## Kaynak metin

Bir yandan fiziksel sistem (tezgâh) çalışırken, diğer yandan bu sistemin bilgisayar üzerinde gerçek zamanlı sanal kopyasının oluşması şeklindeki duruma “siber-fiziksel sistem” adını veriyoruz. Bu durum, Endüstri 4.0 vizyonunun en önemli öğelerinden biridir. Dikkat edileceği gibi; bu durumda bilgisayar üzerinde oluşturulan sanal (siber) kopya, bir anlamda fiziksel sistemin “dijital ikizi” oluyor.
Dijital ikiz, fiziksel bir nesneyi temsil eden dijital verilerin üretilmesi veya toplanmasıdır. Dijital ikizler, gerçek dünya ortamlarının, ürünlerin veya varlıkların sanal temsilleridir. Üreticiler, makinelerin ve fabrikaların performansını ve etkinliğini yönetmek için dijital ikizleri kullanırken, şehir planlamacıları yeni gelişmelerin ve yolların etkisini simüle etmek (benzetimini yapmak) için kullanıyor.
Bilişsel ikizler yalnızca ortamların benzetimini yapmakla kalmayacak, aynı zamanda proaktif olarak çözümlerin tasarlanmasına yardımcı olacaklar. Dijital ikiz bilişimi; nesnelerin ve insanların çeşitli dijital ikizlerini kopyalayarak, birleştirerek ve değiştirerek daha önce imkânsız olan gerçek dünya ölçeğinde çoğaltmalar yoluyla farklı ortamlarda test etmeyi mümkün kılacak.
Bu bilgiler, hemen trafik sıkışıklığı tahmin sistemleri gibi uygulamalara girecek ve hatta hastalık kontrolü alanında doğru tahminlerde bulunacak kadar ileri gidebilir.
Dijital ikiz bilişiminin; insanların zihinlerini, düşüncelerini, alışkanlıklarını ve tutumlarını dijital ikizlerine entegre etmeyi mümkün kıldığı öngörülüyor. Bu, bir kişinin dijital ikizinin belirli görevleri yerine getirmesine ve gerçek kişi yerine siber uzayda kararlar almasına izin verebilir. Diğer yandan bu yeniliğin, etik ve sosyal sorumluluk açılarından gündeme gelmesi gerekecektir.

## Mevcut veriler

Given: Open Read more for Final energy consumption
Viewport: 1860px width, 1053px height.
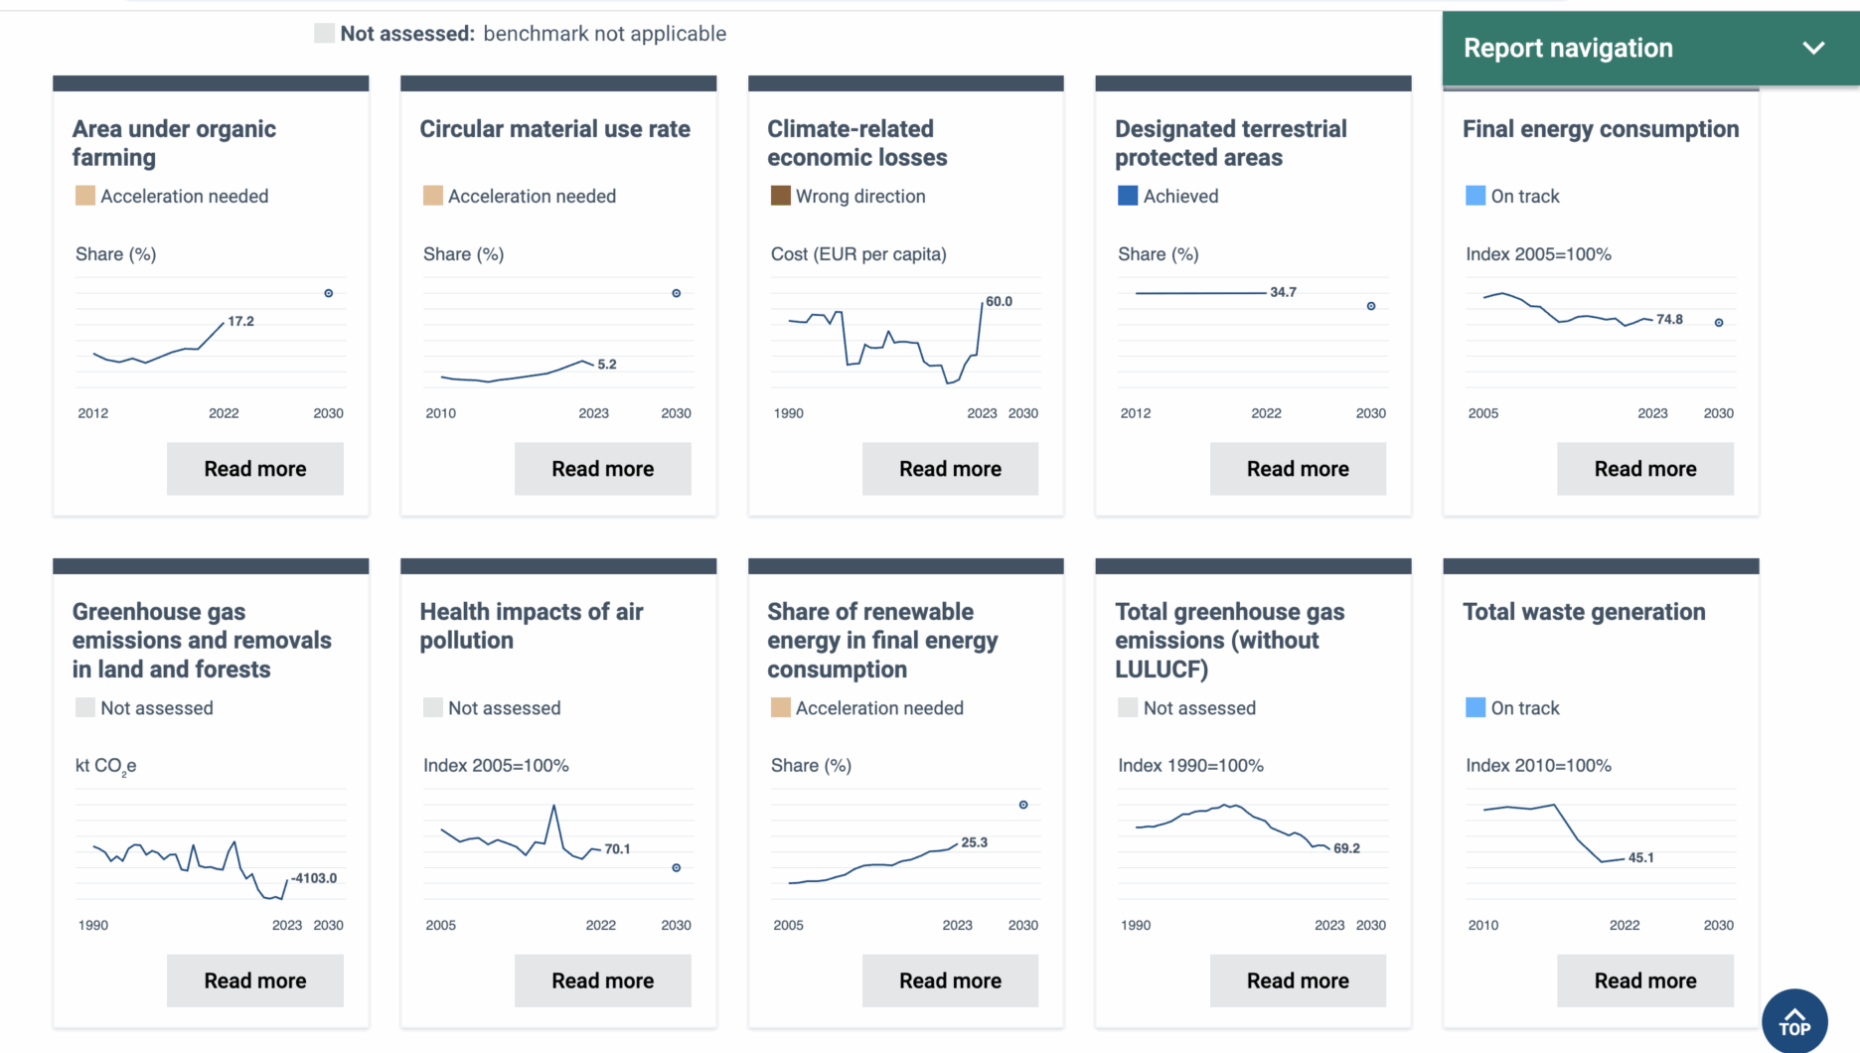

## Yapılacaklar
A: Dijital ikizler metnine göre, dijital ikiz bilişiminin insanlara ait hangi yönleri dijital ikizlerine entegre etmeyi mümkün kıldığı öngörülüyor? Hepsini sıralayın.
B: Dijital ikizler metnini son cümlesinden sonra devam ettirin.

## Sıralı sonuçlar
A: Zihinleri, düşünceleri, alışkanlıkları, tutumları

B:
Robotlarla Yaşama Doğru
Robot; bir bilgisayar tarafından programlanabilen, bir dizi karmaşık eylemi otomatik olarak gerçekleştirme yeteneğine sahip bir makinedir. Robotlar dışsal veya gömülü bir denetim cihazı yönlendirilebilir. Bazı robotlar insan şekline sahiptir. Diğer yandan genel olarak yaptıkları işe göre bir şekle sahip olan robotların neye benzediğinin fazla önemi yoktur.
Robotlar kendi bünyelerinde bulundurdukları gömülü bilişim-iletişim donanımı ve yazılımı sayesinde yapay zekâ uygulamaları sergileyebilir ve dış dünya ile ilişki kurabilirler. Bu özellikleriyle robotlar akıllı ve bağlantılı (iletişebilir) makineler olarak kabul edilir. Herhangi bir operatör müdahalesi olmadan kendi başlarına karar üretip eylemde bulunabilen robot türü “otonom robot” olarak isimlendirilir. Bu özelliklerin çeşitliliğine ve derinliğine bağlı olarak otonom ve yarı-otonom olarak sınıflandırılır. Robot kategorisine giren makineler; kullandıkları alana ve yaptıkları işlere göre endüstriyel robotlar, tıbbi operasyon robotları, mikroskobik nano robotlar, toplu olarak programlanıp eyleme geçen robot sürüleri vb. gibi yaygın bir çeşitlilik gösterebilir. Her robot kendi sınıfına uygun biçimde yaşamsal özellikler göstererek veya bazı eylemleri otomatikleştirerek yapay zekâ örnekleri sergiler.
Otonom robot; istenen davranışları veya görevleri yüksek otonomi derecesi ile yerine getiren bir robottur. Robot açısından otonomi; bu akıllı ve iletişebilir makinenin kendi kararlarını üretme ve bunu eyleme dönüştürme yeteneği ve hakkı anlamına gelir. Bazı fabrika robotları kendi çevrelerinin tanımlanmış (programlanmış) sınırları içinde otonom özellikler gösterir. Robotik araştırmalarının önemli bir alanı karada, su altında, havada, yeraltı veya uzayda olsun robotun kendi çevresi ve şartları ile baş etmesini sağlamaktır.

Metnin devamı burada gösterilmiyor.